▶ [Your assignment] Only the pictures are to be dropped, and the rest of the data should be copied exactly.

▶ [Entries shown]
· · · ·

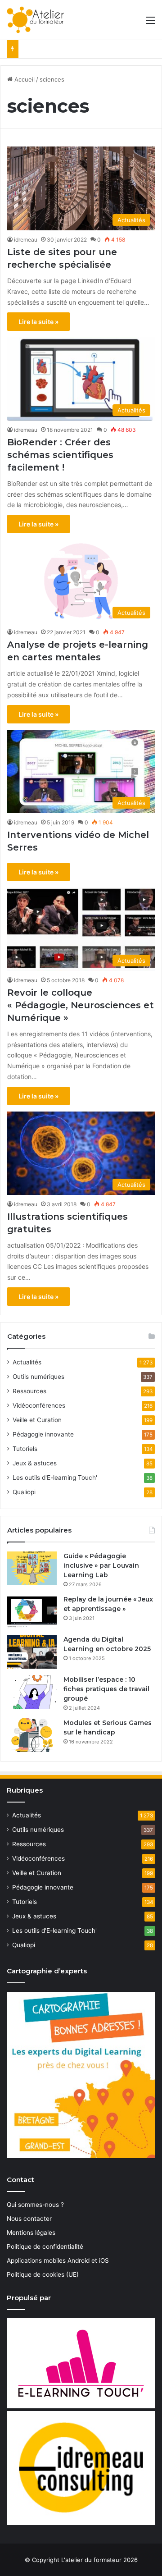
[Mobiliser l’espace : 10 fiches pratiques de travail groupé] (32, 1692)
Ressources (29, 1391)
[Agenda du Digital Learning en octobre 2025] (32, 1652)
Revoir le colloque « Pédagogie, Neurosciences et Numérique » (80, 1005)
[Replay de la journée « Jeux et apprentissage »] (32, 1612)
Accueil (24, 79)
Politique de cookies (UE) (43, 2274)
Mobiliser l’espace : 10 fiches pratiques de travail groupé (106, 1688)
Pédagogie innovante (43, 1434)
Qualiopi (24, 1492)
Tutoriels (25, 1448)
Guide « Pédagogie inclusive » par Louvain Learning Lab (101, 1565)
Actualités (27, 1362)
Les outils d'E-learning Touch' (55, 1477)
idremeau (25, 239)
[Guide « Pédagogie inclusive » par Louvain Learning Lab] (32, 1568)
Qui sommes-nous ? (35, 2204)
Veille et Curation (37, 1419)
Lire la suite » (38, 321)
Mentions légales (31, 2232)
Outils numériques (38, 1376)
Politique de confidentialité (45, 2246)
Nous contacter (29, 2218)
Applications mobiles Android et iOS (58, 2260)
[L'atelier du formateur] (35, 19)
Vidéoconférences (39, 1405)
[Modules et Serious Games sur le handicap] (32, 1735)
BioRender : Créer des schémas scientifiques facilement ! (60, 455)
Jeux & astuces (35, 1463)
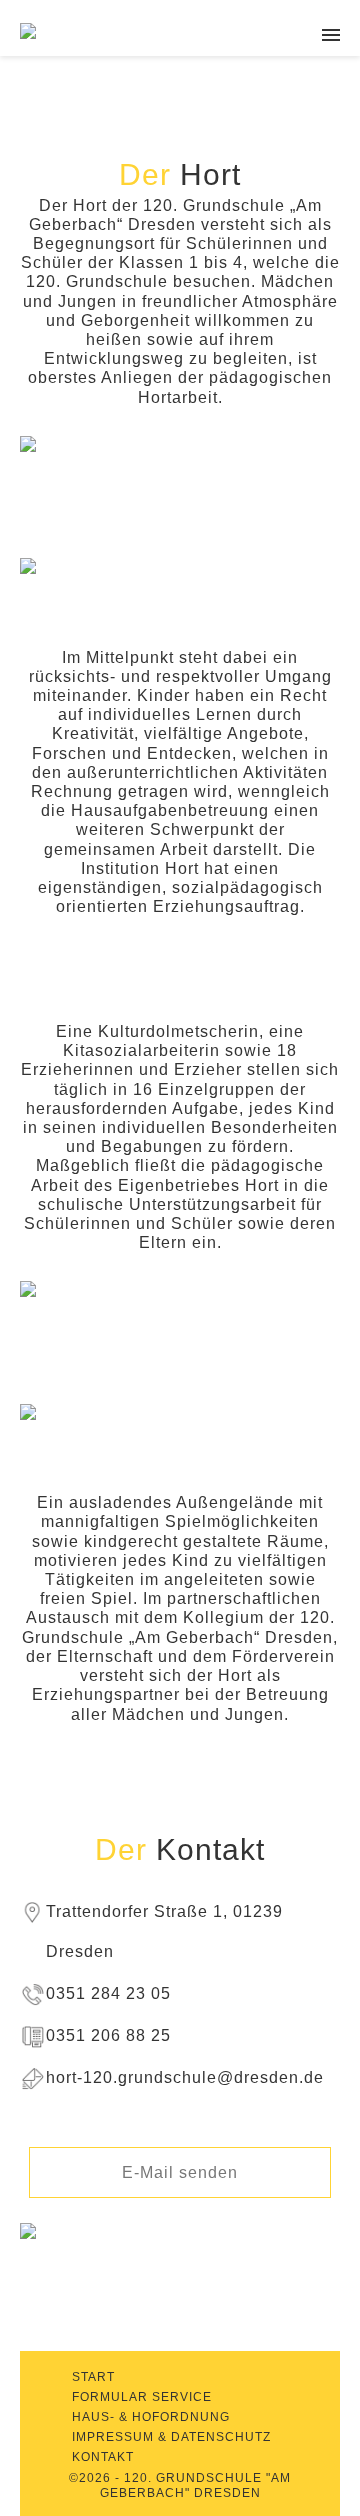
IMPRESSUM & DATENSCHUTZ (171, 2437)
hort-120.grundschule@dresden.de (185, 2077)
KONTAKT (103, 2457)
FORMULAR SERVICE (142, 2397)
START (93, 2377)
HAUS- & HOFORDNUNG (151, 2417)
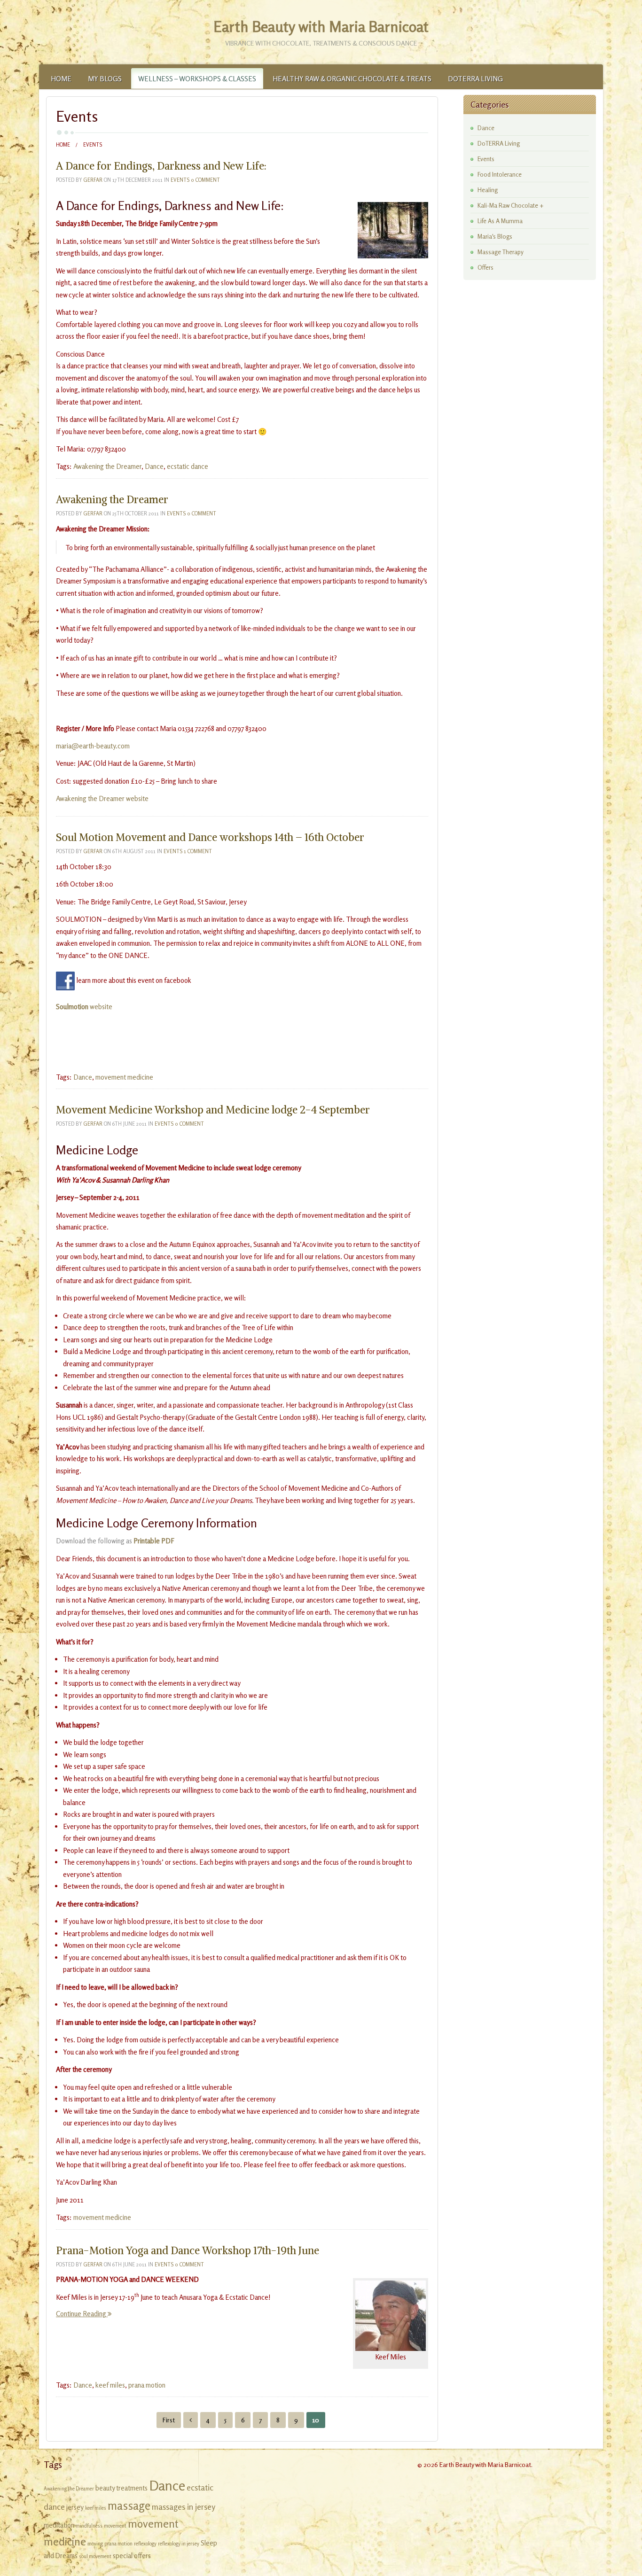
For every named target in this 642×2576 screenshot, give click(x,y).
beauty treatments (121, 2488)
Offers (485, 267)
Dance (154, 466)
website (84, 1006)
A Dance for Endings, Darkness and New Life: (161, 165)
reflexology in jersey (178, 2544)
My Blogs (105, 78)
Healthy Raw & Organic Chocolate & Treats (352, 78)
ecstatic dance (187, 466)
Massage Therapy (501, 252)
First (169, 2420)
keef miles (110, 2385)
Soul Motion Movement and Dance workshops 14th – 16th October (210, 837)
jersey (75, 2507)
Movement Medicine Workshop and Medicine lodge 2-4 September (213, 1109)
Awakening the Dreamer (107, 466)
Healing (488, 190)
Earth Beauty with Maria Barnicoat (321, 26)
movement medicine (124, 1077)
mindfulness (89, 2526)
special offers (132, 2556)
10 (316, 2420)
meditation (59, 2525)
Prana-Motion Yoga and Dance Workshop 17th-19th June (187, 2250)
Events (180, 180)
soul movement (95, 2556)
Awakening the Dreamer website (102, 798)
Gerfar (93, 180)
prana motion (146, 2385)
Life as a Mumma (500, 221)
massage (129, 2505)
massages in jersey (183, 2507)
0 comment (205, 180)
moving (95, 2544)
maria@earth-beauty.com (93, 745)
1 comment (198, 851)
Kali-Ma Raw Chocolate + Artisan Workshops (511, 206)
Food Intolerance (500, 174)
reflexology (145, 2544)
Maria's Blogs (495, 236)
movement (115, 2526)
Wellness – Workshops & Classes (197, 78)
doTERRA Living (475, 78)
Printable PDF (153, 1540)
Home (61, 78)
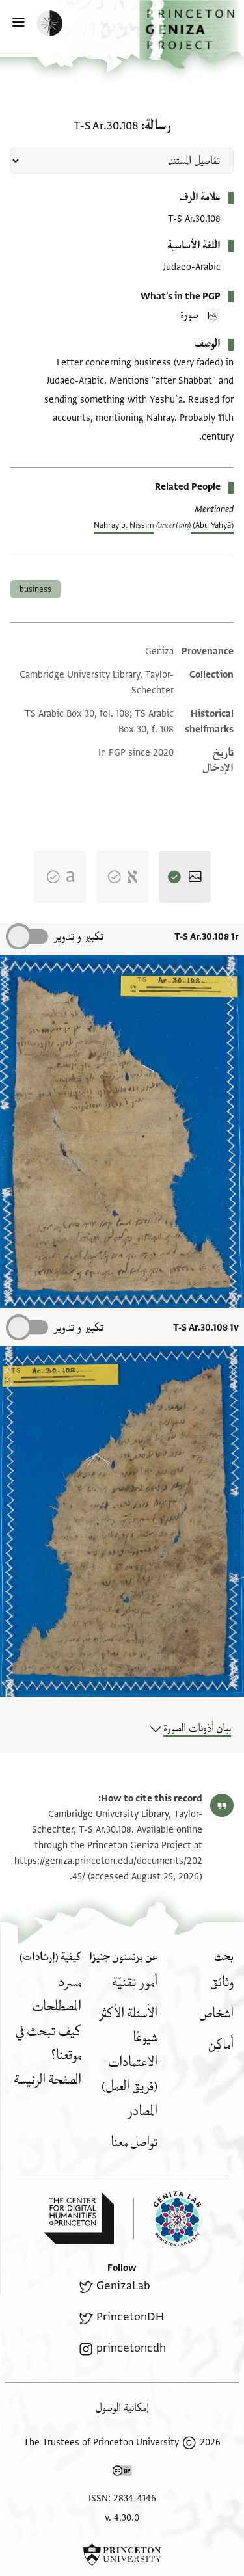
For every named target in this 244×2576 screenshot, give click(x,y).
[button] (191, 34)
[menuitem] (222, 1982)
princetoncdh (130, 2348)
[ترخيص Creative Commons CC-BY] (122, 2473)
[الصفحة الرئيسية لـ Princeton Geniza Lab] (167, 2218)
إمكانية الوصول (122, 2408)
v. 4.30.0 (122, 2518)
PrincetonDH (129, 2316)
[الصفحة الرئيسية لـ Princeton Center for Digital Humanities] (79, 2218)
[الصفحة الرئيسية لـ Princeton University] (122, 2554)
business (35, 589)
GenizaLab (123, 2285)
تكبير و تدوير (78, 937)
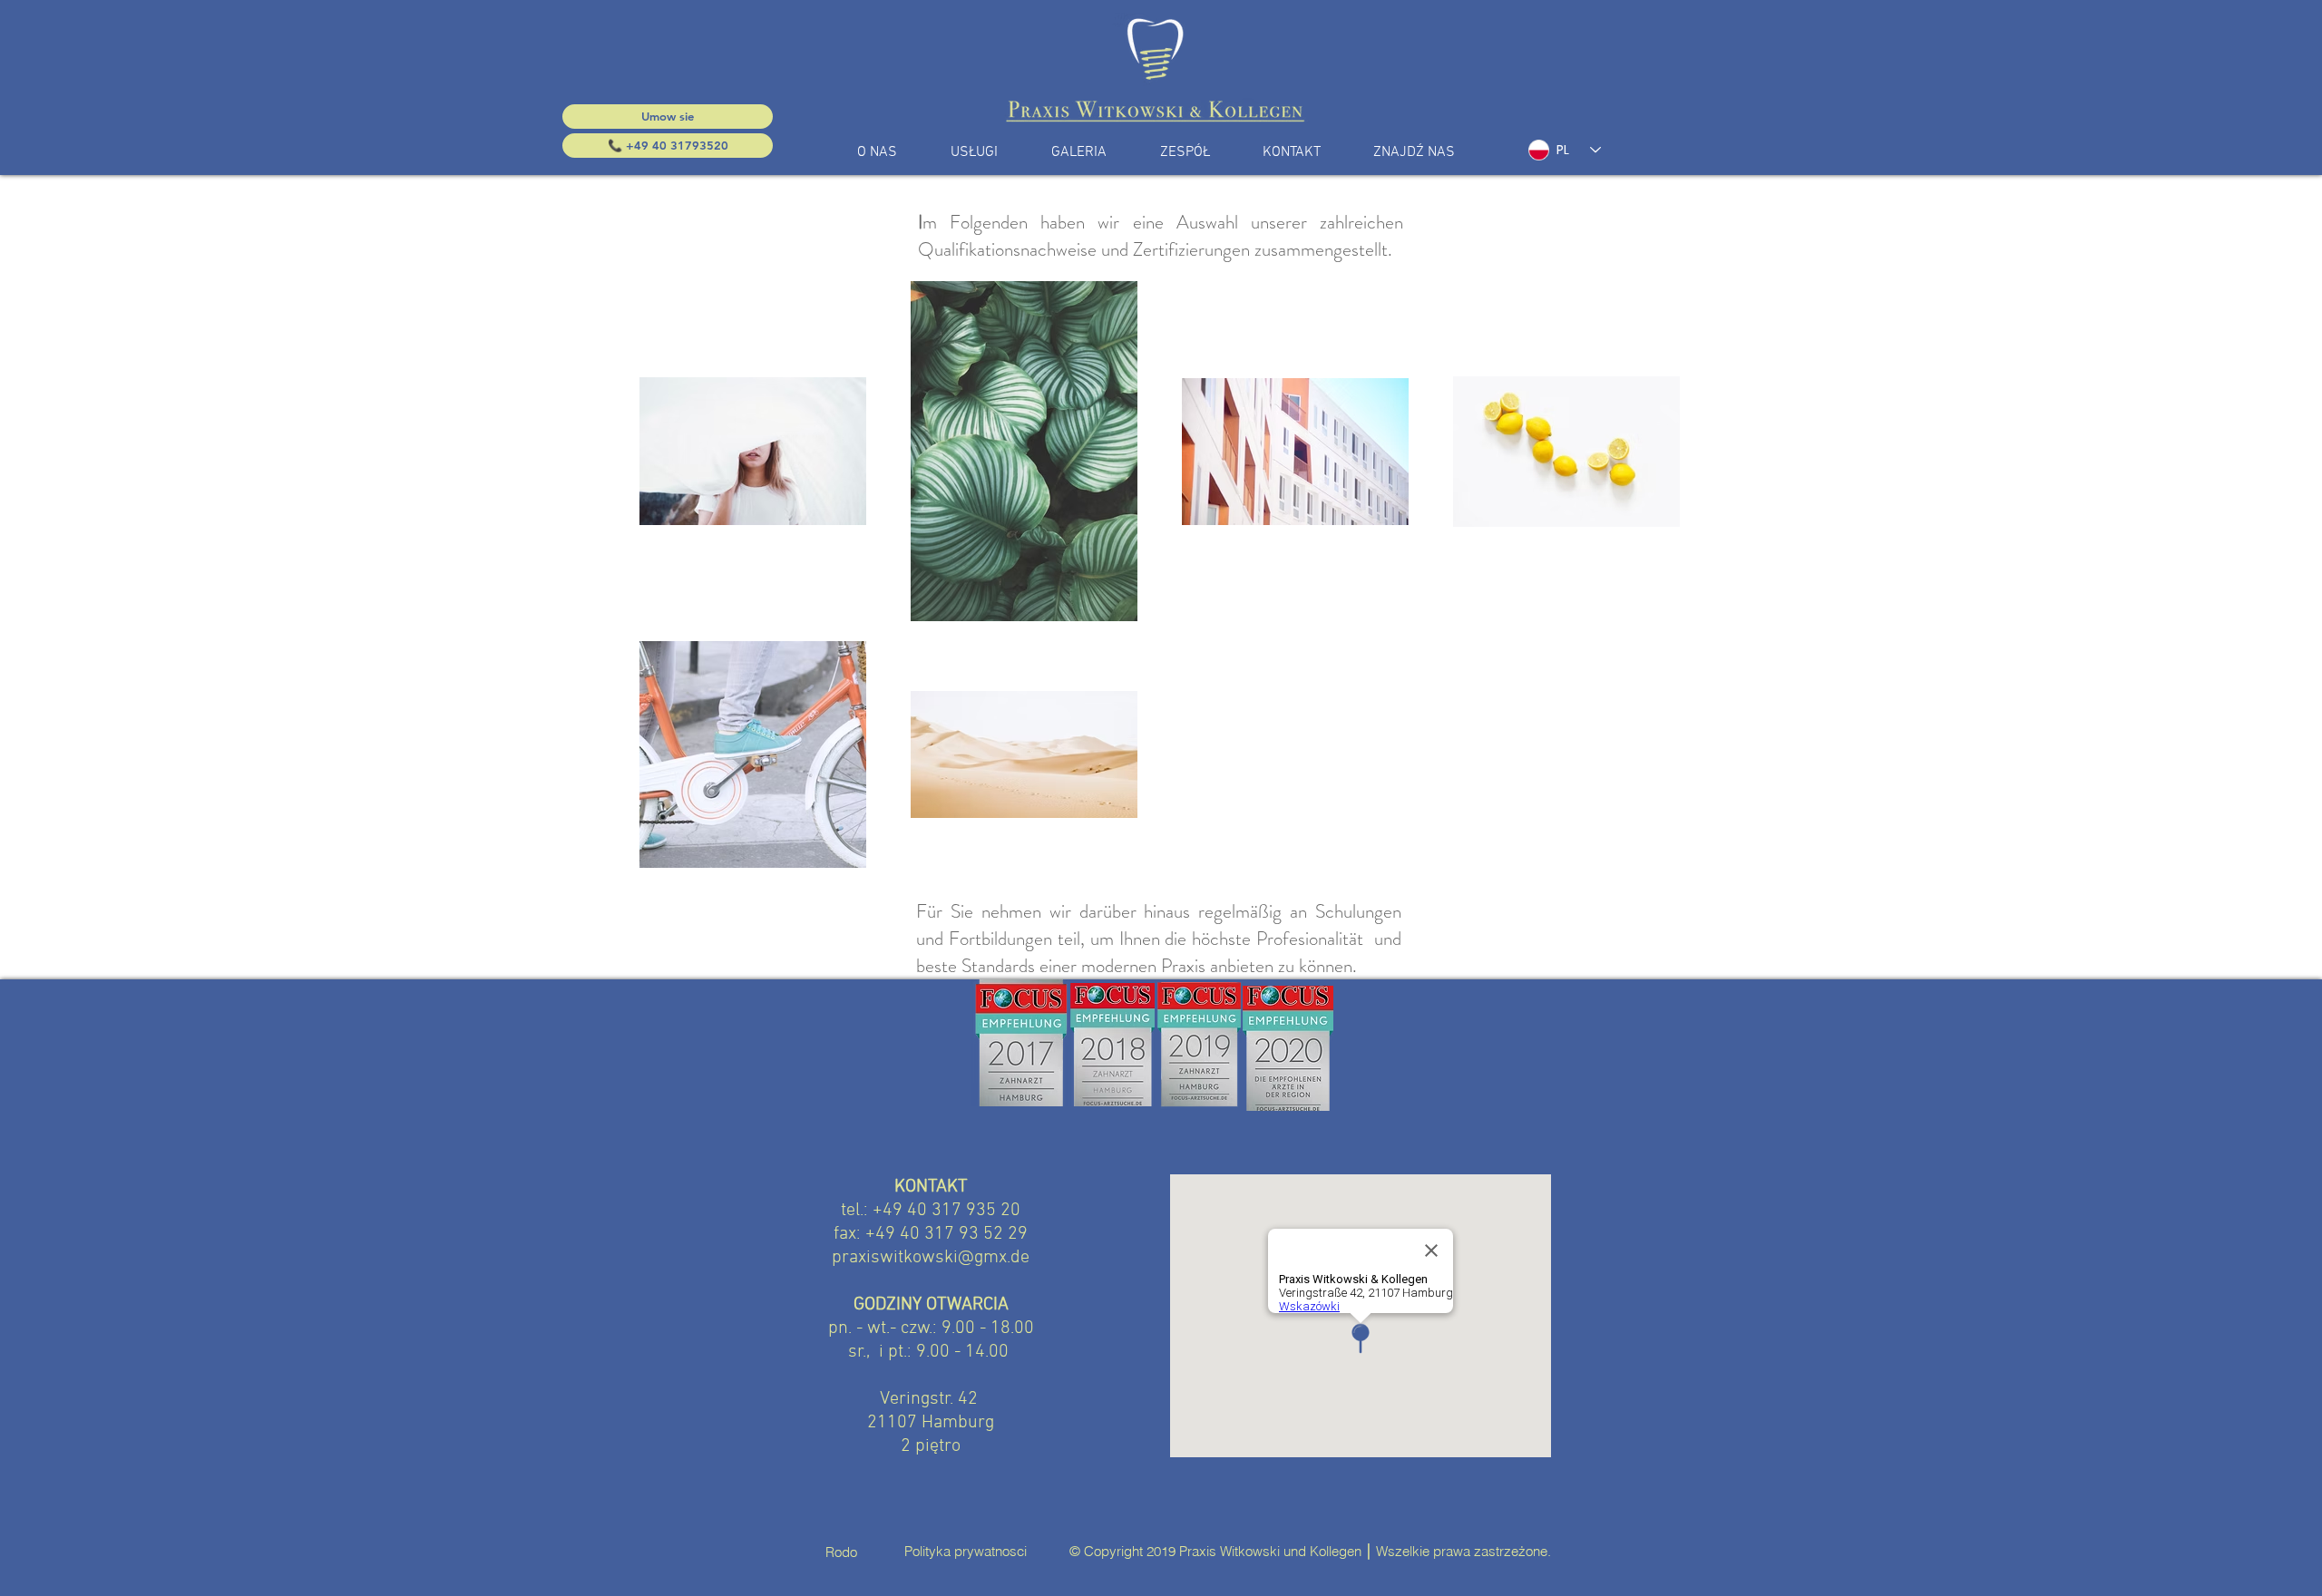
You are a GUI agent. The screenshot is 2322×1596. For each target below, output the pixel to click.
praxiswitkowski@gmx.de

· · · ·

▶ [Reply to the task]
[Mobiliser l’espace : 10 fiches pratiques de travail groupé] (32, 1692)
Ressources (29, 1391)
[Agenda du Digital Learning en octobre 2025] (32, 1652)
Revoir le colloque « Pédagogie, Neurosciences et Numérique » (80, 1005)
[Replay de la journée « Jeux et apprentissage »] (32, 1612)
Accueil (24, 79)
Politique de cookies (UE) (43, 2274)
Mobiliser l’espace : 10 fiches pratiques de travail groupé (106, 1688)
Pédagogie innovante (43, 1434)
Qualiopi (24, 1492)
Tutoriels (25, 1448)
Guide « Pédagogie inclusive » par Louvain Learning Lab (101, 1565)
Actualités (27, 1362)
Les outils d'E-learning Touch' (55, 1477)
idremeau (25, 239)
[Guide « Pédagogie inclusive » par Louvain Learning Lab] (32, 1568)
Qui sommes-nous ? (35, 2204)
Veille et Curation (37, 1419)
Lire la suite » (38, 321)
Mentions légales (31, 2232)
Outils numériques (38, 1376)
Politique de confidentialité (45, 2246)
Nous contacter (29, 2218)
Applications mobiles Android et iOS (58, 2260)
[L'atelier du formateur] (35, 19)
Vidéoconférences (39, 1405)
[Modules et Serious Games sur le handicap] (32, 1735)
BioRender : Créer des schémas scientifiques facilement ! (60, 455)
Jeux & astuces (35, 1463)
IMPRESSUM & DATENSCHUTZ (171, 2437)
hort-120.grundschule@dresden.de (185, 2077)
KONTAKT (103, 2457)
FORMULAR SERVICE (142, 2397)
START (93, 2377)
HAUS- & HOFORDNUNG (151, 2417)
For every named target in this 642×2576 screenshot, give click(x,y).
beauty treatments (121, 2488)
Offers (485, 267)
Dance (154, 466)
website (84, 1006)
A Dance for Endings, Darkness and New Life: (161, 165)
reflexology in jersey (178, 2544)
My Blogs (105, 78)
Healthy Raw & Organic Chocolate & Treats (352, 78)
ecstatic dance (187, 466)
Massage Therapy (501, 252)
First (169, 2420)
keef miles (110, 2385)
Soul Motion Movement and Dance workshops 14th – 16th October (210, 837)
jersey (75, 2507)
Movement Medicine Workshop and Medicine lodge 2-4 September (213, 1109)
Awakening the Dreamer (107, 466)
Healing (488, 190)
Earth Beauty with Maria Barnicoat (321, 26)
movement medicine (124, 1077)
mindfulness (89, 2526)
special offers (132, 2556)
10 (316, 2420)
meditation (59, 2525)
Prana-Motion Yoga and Dance Workshop 17th-19th June (187, 2250)
Events (180, 180)
soul movement (95, 2556)
Awakening the Dreamer website (102, 798)
Gerfar (93, 180)
prana motion (146, 2385)
Life as a Mumma (500, 221)
massage (129, 2505)
massages in jersey (183, 2507)
0 comment (205, 180)
moving (95, 2544)
maria@earth-beauty.com (93, 745)
1 comment (198, 851)
Kali-Ma Raw Chocolate + Artisan Workshops (511, 206)
Food Intolerance (500, 174)
reflexology (145, 2544)
Maria's Blogs (495, 236)
movement (115, 2526)
Wellness – Workshops & Classes (197, 78)
doTERRA Living (475, 78)
Printable PDF (153, 1540)
Home (61, 78)
For every named target in this 244×2576 screenshot, give click(x,y).
[button] (191, 34)
[menuitem] (222, 1982)
princetoncdh (130, 2348)
[ترخيص Creative Commons CC-BY] (122, 2473)
[الصفحة الرئيسية لـ Princeton Geniza Lab] (167, 2218)
إمكانية الوصول (122, 2408)
v. 4.30.0 (122, 2518)
PrincetonDH (129, 2316)
[الصفحة الرئيسية لـ Princeton Center for Digital Humanities] (79, 2218)
[الصفحة الرئيسية لـ Princeton University] (122, 2554)
business (35, 589)
GenizaLab (123, 2285)
تكبير و تدوير (78, 937)
You are a GUI agent. The screenshot is 2322×1596. For each target below, output the pixel to click.
praxiswitkowski@gmx.de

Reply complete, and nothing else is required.